Islanders on brink of elimination after Game 5 loss to Penguins
PITTSBURGH - The Penguins made their bold move in goal and it paid off, with Tomas Vokoun tossing a 31-save shutout in Game 5 Thursday.
The Islanders, pushed to the brink of elimination with the 4-0 loss, may have a goaltending decision of their own to consider before tomorrow night's win-or-go-home Game 6 at the Coliseum.
Evgeni Nabokov allowed four goals, including a very soft second-period goal off the stick of Douglas Murray, and was pulled for the second time in the series. The Isles now need to rally yet again to force a Game 7 back here on Sunday.
"Absolutely," Nabokov said when asked if he needed to be better. "Big saves are always needed, no question." Nabokov has allowed 20 goals in the five games.
Vokoun gave the Penguins some big saves in his first start in place of Marc-Andre Fleury, who allowed 14 goals in the previous three games. Vokoun made 14 saves in the first period. The Islanders didn't get a shot on him until the 7:30 mark, but they carried the play for the remainder of the period and into the second.
"He played well, but we didn't challenge him enough," Brian Strait said. "We didn't get in his face enough."
And with the game scoreless, the Penguins took advantage of some Islanders breakdowns to quickly grab an insurmountable lead.

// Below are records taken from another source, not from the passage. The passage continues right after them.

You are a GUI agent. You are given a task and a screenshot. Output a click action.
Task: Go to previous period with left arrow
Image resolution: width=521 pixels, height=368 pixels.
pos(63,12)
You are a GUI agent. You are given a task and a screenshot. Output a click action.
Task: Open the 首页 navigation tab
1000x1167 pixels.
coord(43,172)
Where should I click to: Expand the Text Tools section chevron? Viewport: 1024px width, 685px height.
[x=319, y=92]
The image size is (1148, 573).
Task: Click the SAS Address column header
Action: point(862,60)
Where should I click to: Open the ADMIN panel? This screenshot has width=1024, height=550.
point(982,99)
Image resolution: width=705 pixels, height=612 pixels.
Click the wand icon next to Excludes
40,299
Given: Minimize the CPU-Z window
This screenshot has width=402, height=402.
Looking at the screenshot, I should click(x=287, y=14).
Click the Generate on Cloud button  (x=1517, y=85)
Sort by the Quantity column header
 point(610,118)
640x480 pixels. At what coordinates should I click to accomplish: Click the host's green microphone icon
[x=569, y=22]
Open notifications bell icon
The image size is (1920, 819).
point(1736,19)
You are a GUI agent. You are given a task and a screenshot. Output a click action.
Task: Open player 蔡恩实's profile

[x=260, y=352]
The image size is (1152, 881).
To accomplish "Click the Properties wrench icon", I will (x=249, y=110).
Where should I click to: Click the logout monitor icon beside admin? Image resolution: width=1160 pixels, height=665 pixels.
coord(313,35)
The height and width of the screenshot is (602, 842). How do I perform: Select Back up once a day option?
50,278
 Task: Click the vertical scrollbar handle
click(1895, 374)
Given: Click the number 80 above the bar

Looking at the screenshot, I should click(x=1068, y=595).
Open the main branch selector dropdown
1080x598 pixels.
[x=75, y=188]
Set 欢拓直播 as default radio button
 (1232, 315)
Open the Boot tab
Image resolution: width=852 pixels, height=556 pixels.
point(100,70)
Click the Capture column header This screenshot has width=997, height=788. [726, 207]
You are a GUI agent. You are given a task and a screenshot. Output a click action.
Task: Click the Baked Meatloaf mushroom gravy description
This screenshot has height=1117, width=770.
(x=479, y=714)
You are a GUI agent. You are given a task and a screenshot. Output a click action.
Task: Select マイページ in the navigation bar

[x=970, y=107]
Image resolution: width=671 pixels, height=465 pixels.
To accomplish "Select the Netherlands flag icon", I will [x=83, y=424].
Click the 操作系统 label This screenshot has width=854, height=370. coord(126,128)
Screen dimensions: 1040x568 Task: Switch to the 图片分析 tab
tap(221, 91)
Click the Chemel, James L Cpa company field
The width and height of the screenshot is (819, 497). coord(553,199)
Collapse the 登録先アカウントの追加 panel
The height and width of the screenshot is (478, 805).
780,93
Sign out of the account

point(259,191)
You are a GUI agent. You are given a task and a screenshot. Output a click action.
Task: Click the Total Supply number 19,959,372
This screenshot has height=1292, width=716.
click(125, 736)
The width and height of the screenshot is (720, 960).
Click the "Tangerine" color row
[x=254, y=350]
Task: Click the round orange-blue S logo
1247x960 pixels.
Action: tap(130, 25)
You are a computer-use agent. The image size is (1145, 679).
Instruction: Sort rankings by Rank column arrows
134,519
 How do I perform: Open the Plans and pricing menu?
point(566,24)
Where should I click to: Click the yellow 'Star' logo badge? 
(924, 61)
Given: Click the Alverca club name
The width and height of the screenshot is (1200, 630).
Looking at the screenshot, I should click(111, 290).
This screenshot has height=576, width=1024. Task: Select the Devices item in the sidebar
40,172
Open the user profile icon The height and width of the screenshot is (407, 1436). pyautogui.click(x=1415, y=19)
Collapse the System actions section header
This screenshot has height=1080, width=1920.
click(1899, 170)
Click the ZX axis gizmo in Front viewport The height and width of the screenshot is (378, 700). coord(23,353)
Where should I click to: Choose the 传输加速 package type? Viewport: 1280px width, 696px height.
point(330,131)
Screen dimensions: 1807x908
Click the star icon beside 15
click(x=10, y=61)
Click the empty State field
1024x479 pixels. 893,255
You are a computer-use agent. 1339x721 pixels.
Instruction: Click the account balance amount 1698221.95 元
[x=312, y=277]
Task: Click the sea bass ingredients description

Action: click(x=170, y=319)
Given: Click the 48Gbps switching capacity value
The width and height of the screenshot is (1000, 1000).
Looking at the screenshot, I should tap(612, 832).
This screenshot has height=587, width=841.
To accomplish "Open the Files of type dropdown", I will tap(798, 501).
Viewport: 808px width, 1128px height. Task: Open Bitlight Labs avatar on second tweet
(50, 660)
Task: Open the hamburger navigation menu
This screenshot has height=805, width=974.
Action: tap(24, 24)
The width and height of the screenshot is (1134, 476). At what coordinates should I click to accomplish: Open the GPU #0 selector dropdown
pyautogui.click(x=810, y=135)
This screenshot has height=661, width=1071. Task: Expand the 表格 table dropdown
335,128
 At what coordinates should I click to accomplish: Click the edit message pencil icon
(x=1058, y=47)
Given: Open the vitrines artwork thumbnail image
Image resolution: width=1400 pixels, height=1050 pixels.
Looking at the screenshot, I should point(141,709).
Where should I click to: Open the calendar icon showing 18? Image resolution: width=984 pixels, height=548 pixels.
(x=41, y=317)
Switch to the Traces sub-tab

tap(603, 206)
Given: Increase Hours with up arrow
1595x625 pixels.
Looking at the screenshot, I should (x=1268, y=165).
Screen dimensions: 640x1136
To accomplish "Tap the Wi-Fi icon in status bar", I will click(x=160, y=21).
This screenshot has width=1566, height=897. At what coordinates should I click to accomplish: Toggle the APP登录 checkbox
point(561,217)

Brad Boyes drove into the Penguins zone and tried to throw a puck on goal after he curled by the side boards. Kris Letang picked it off and spotted Tyler Kennedy behind the Isles defense; Kennedy beat Nabokov high to the glove side, a goal for the veteran Penguins forward in his playoff debut to give Pittsburgh the lead at 7:25 of the second.
Murray's soft shot 1:22 later did not appear to be screened, but still hit off Nabokov's shoulder, went in the air and landed behind him, just over the goal line, to send the CONSOL Energy Center into a frenzy.
"I have confidence in Nabby," said Jack Capuano, who pulled Nabokov 5:43 into the third after Letang's power-play goal. "With the amount of games we've played and minutes we've played, [pulling him] was something we had to think about."
Aside from Nabokov, the Islanders were not as effective on the forecheck as they'd been in the prior three games. And they were also adjusting to Andrew MacDonald's absence because of a broken hand with a couple of new defensemen (Radek Martinek and Hickey) and new roles for some.
The Isles also lost another key player when Frans Nielsen left the game in the third period with a lower-body injury. There was no immediate word on his availability for Game 6.
"We weren't physical enough, too many turnovers," captain Mark Streit said. "A game like this, we realize what we need to do better. It's 3-2. We're capable of winning [Game 6]."
The Islanders have been down and considered out already this season, especially when they were bobbing around the lower half of the Eastern Conference midway through the season.
Now, with the top-seeded Penguins seemingly in control, the Isles are facing another huge task with very few people thinking they can prolong this series.
"We've been here before, and sometimes this situation brings out the best in us," Colin McDonald said. "We have an opportunity to go back to our building, which we love. It's still best of three. We can do it again."